Book Review: Understory
- susan5383
- Mar 4
- 2 min read
Updated: Mar 9
By Patsy Cotterill
Understory: An Ecologist’s Memoir of Loss and Hope, by Kevin Van Tighem, 2025. Rocky Mountain Books Ltd., rmbooks.com
Albertan nature writer, Kevin Van Tighem, has published his latest book, Understory, a candid and self-reflective memoir of his life and career as an ecologist and administrator in the mountain national parks. It is probably his best exposé yet of what it is like to be a conservationist in present-day western Canada. Both background and foreground in the narrative are the ecological and sociological landscapes of an Alberta changed by colonization and still changing according to a western worldview, which sees nature as a resource to be exploited rather than respected and protected as something of which humans are a part.

This book will be of special interest to those of us who follow conservation issues and indeed are somewhat familiar with the places and people mentioned in it, but all readers will be able to relate to his accounts of family life and the vicissitudes of working for a living; hopefully they will also find their minds broadened by his bouts of free-thinking and philosophizing.
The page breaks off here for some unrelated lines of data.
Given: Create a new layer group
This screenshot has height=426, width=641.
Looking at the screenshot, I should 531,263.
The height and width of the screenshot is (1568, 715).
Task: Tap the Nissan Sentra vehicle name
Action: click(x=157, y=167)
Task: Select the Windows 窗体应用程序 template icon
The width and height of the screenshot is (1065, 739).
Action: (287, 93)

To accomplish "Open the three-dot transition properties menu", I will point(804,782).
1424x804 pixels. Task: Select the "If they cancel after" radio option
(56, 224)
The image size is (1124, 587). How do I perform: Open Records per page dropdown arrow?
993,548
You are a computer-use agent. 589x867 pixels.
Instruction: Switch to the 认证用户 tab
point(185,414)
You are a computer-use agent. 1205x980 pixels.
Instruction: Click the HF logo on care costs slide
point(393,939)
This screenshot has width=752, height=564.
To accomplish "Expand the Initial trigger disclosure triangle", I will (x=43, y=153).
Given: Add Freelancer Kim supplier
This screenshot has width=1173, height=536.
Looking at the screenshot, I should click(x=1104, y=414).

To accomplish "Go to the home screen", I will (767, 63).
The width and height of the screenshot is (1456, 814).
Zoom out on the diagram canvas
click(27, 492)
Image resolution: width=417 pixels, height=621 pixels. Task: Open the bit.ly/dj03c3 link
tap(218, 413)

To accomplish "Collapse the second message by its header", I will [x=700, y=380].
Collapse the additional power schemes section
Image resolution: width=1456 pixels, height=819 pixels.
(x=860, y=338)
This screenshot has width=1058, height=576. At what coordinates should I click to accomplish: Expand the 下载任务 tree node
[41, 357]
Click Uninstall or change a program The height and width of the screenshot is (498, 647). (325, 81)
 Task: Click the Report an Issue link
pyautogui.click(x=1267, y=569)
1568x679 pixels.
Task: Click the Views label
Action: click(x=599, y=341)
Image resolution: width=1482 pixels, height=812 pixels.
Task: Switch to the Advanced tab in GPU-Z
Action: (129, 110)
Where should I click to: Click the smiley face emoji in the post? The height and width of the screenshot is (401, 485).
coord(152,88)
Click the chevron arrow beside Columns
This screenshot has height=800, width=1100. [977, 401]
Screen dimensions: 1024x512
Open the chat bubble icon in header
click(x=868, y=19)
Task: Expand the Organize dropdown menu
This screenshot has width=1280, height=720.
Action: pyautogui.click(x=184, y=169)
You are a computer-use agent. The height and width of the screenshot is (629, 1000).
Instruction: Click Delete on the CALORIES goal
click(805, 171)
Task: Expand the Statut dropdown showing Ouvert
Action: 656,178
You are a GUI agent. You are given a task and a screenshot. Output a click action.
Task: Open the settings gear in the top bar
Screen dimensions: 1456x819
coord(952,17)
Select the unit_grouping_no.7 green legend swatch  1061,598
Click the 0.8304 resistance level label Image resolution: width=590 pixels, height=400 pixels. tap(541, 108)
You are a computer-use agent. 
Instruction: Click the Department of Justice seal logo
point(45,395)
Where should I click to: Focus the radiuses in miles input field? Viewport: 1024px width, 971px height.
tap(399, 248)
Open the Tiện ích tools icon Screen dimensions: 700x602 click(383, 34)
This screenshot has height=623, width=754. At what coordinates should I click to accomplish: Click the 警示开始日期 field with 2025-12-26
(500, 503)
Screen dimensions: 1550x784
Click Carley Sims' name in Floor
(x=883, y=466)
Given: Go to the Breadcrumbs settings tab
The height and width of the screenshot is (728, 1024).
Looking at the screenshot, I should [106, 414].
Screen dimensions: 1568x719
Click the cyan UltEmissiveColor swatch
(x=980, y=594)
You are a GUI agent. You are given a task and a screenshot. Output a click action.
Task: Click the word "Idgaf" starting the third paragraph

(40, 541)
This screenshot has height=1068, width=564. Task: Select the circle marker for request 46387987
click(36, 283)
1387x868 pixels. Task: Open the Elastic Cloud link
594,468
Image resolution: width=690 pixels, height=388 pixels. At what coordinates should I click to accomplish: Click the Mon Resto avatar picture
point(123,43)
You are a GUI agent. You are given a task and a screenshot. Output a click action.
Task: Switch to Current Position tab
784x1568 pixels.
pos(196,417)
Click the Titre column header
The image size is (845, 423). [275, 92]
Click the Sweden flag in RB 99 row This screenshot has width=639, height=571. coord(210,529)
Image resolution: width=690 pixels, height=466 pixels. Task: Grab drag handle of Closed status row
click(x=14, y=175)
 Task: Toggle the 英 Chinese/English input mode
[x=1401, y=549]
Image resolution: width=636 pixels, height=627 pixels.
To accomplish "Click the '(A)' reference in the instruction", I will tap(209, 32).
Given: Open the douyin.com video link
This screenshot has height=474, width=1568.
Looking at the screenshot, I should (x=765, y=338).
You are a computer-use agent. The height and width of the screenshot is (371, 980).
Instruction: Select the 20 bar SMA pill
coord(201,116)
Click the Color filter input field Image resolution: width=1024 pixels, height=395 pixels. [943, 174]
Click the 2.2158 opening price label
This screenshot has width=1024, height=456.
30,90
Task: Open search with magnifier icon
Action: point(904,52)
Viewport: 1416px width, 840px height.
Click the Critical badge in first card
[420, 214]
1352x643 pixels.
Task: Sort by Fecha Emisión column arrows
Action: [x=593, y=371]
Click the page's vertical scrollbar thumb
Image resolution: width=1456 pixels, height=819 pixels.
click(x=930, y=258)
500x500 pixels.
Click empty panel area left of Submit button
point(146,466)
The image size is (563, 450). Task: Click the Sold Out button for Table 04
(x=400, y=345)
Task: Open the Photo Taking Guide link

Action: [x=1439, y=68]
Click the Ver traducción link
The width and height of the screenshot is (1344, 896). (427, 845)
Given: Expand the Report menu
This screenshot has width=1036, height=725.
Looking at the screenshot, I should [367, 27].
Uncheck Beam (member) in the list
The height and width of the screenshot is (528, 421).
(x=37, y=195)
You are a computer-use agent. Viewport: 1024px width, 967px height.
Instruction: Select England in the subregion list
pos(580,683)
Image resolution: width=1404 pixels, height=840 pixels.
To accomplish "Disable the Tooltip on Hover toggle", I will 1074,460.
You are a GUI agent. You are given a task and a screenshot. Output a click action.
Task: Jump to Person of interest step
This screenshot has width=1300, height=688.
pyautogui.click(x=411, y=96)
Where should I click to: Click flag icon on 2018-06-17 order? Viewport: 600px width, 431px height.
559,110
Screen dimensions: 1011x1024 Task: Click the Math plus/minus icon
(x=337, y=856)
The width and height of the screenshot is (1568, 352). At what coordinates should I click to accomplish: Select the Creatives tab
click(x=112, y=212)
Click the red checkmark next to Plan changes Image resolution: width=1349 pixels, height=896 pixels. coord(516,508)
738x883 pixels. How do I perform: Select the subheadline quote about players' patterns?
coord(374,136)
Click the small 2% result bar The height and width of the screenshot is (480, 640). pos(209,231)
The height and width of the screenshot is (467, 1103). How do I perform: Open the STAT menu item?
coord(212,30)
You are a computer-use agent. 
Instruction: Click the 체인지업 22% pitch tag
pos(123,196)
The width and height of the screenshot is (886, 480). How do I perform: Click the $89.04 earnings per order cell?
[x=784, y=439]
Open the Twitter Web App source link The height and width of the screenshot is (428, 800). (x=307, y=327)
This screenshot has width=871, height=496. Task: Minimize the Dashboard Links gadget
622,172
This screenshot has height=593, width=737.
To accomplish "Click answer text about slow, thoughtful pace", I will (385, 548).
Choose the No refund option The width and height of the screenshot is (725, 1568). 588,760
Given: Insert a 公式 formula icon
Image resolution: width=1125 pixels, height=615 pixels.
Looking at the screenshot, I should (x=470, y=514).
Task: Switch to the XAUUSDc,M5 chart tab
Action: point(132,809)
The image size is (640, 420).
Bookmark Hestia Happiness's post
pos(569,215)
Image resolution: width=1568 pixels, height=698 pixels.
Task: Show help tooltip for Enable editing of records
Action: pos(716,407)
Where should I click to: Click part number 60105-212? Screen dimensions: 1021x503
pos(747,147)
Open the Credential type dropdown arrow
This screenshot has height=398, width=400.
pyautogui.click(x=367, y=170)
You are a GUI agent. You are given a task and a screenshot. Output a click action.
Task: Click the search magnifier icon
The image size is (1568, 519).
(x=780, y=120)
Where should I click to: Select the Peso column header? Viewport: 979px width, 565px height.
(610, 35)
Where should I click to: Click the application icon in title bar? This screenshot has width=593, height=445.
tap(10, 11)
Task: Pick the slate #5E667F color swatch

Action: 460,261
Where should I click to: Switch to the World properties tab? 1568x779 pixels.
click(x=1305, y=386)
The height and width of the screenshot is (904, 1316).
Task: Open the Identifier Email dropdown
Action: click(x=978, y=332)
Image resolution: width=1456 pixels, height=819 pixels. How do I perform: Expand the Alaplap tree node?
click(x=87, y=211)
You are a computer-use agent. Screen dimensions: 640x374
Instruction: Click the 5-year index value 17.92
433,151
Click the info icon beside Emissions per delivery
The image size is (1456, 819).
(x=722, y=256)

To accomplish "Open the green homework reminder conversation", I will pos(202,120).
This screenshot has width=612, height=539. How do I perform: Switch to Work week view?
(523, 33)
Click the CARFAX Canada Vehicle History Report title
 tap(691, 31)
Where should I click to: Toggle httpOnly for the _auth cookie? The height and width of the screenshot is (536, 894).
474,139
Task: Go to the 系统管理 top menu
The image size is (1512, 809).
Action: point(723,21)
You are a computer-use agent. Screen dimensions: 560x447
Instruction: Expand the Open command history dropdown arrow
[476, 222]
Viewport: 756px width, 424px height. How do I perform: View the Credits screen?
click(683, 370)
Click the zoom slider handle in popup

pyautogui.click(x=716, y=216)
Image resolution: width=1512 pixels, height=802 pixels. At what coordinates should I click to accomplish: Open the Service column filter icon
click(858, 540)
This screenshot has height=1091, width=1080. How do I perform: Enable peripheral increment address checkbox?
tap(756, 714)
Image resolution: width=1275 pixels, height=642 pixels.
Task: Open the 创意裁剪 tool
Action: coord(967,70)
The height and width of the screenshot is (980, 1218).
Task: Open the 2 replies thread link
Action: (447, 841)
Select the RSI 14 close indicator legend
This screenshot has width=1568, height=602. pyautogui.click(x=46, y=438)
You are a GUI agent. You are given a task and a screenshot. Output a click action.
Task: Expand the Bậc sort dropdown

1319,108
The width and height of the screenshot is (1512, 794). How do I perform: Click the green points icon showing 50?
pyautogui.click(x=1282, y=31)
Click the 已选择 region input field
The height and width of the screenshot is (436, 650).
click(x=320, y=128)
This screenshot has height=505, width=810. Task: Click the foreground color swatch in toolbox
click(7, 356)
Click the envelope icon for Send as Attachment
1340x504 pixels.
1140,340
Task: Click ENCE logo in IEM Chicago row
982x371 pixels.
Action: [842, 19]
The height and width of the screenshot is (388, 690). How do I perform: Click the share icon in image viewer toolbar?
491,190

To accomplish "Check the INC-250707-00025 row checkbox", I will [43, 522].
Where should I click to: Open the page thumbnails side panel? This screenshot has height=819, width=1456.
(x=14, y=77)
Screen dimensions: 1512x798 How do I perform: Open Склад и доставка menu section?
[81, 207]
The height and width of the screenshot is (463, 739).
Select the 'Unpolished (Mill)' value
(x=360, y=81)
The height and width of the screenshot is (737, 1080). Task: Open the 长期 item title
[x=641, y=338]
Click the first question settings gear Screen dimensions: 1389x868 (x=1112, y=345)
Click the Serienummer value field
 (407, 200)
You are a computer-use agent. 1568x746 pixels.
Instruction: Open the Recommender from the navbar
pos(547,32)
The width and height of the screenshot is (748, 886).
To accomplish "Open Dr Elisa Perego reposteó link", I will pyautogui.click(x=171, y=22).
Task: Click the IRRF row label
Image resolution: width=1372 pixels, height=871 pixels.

At one point Van Tighem tells the story of planting a native garden in his yard in Okotoks from prairie sods salvaged from development sites, only to have it removed by the new owner when the family moved. He expresses astonishment at the extent of his grief, a small grief compared with his chronic dismay at the loss, province-wide and elsewhere, of ecosystems and wildlife.
Understory’s underlying and recurrent theme is also the quest to find a “home place” to which the author feels he can belong, physically, morally and spiritually, given his values. It is a quest that many of us share, immigrants and Indigenous peoples alike.